Note that a double variable will be allocated on 8 byte boundary on 32 bit machine and requires two memory read cycles. On a 64 bit machine, based on number of banks, double variable will be allocated on 8 byte boundary and requires only one memory read cycle.

Structure Padding:

In C/C++ a structures are used as data pack. It doesn’t provide any data encapsulation or data hiding features (C++ case is an exception due to its semantic similarity with classes).

Because of the alignment requirements of various data types, every member of structure should be naturally aligned. The members of structure allocated sequentially increasing order. Let us analyze each struct declared in the above program.

Output of Above Program:

For the sake of convenience, assume every structure type variable is allocated on 4 byte boundary (say 0x0000), i.e. the base address of structure is multiple of 4 (need not necessary always, see explanation of structc_t).

structure A

The structa_t first element is char which is one byte aligned, followed by short int. short int is 2 byte aligned. If the the short int element is immediately allocated after the char element, it will start at an odd address boundary. The compiler will insert a padding byte after the char to ensure short int will have an address multiple of 2 (i.e. 2 byte aligned). The total size of structa_t will be sizeof(char) + 1 (padding) + sizeof(short), 1 + 1 + 2 = 4 bytes.

structure B

The first member of structb_t is short int followed by char.

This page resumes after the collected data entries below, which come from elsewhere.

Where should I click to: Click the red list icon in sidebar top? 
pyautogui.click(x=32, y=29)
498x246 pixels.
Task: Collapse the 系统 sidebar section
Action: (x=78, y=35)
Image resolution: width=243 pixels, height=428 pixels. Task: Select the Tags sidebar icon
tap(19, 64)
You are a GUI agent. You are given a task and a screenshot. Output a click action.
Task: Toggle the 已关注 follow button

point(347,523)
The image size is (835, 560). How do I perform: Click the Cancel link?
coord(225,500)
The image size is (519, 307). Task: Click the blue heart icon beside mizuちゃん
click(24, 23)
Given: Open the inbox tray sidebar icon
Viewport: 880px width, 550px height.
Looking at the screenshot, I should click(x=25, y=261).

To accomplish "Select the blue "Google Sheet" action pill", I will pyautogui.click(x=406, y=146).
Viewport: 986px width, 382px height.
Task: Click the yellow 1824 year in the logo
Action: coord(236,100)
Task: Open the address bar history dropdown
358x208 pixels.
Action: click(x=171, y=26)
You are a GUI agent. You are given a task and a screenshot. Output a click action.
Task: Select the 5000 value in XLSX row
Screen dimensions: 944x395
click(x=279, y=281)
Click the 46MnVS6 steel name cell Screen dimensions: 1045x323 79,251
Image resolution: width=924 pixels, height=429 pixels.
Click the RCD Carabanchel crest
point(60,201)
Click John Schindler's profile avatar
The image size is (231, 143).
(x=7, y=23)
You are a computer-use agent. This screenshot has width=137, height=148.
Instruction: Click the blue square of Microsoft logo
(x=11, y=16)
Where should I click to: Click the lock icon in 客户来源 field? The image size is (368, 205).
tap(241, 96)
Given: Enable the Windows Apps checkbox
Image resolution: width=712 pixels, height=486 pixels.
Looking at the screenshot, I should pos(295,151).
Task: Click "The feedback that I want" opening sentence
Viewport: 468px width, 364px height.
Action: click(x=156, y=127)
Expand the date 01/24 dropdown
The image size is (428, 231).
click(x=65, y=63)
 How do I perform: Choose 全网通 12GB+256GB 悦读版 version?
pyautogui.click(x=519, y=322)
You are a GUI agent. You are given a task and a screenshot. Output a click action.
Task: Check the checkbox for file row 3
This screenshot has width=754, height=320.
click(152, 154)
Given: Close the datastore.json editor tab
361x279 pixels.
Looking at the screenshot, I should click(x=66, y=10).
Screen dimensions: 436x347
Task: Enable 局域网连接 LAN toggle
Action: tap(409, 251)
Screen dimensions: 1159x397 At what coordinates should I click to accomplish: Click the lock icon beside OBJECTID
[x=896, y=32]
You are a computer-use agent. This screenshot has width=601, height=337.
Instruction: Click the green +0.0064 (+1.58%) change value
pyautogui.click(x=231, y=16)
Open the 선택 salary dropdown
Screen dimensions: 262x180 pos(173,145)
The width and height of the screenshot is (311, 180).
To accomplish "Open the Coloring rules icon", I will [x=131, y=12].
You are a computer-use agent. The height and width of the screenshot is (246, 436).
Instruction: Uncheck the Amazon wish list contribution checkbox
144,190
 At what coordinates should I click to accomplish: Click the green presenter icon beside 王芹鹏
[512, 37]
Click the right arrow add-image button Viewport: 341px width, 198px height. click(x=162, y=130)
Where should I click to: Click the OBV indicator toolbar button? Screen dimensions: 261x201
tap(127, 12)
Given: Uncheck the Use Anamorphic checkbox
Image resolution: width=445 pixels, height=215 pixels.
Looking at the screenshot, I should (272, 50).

Since char can be on any byte boundary no padding required in between short int and char, on total they occupy 3 bytes. The next member is int. If the int is allocated immediately, it will start at an odd byte boundary. We need 1 byte padding after the char member to make the address of next int member is 4 byte aligned. On total, the structb_t requires 2 + 1 + 1 (padding) + 4 = 8 bytes.

structure C – Every structure will also have alignment requirements

Applying same analysis, structc_t needs sizeof(char) + 7 byte padding + sizeof(double) + sizeof(int) = 1 + 7 + 8 + 4 = 20 bytes. However, the sizeof(structc_t) will be 24 bytes. It is because, along with structure members, structure type variables will also have natural alignment. Let us understand it by an example. Say, we declared an array of structc_t as shown below

structc_t structc_array[3];

Assume, the base address of structc_array is 0x0000 for easy calculations. If the structc_t occupies 20 (0x14) bytes as we calculated, the second structc_t array element (indexed at 1) will be at 0x0000 + 0x0014 = 0x0014. It is the start address of index 1 element of array. The double member of this structc_t will be allocated on 0x0014 + 0x1 + 0x7 = 0x001C (decimal 28) which is not multiple of 8 and conflicting with the alignment requirements of double. As we mentioned on the top, the alignment requirement of double is 8 bytes.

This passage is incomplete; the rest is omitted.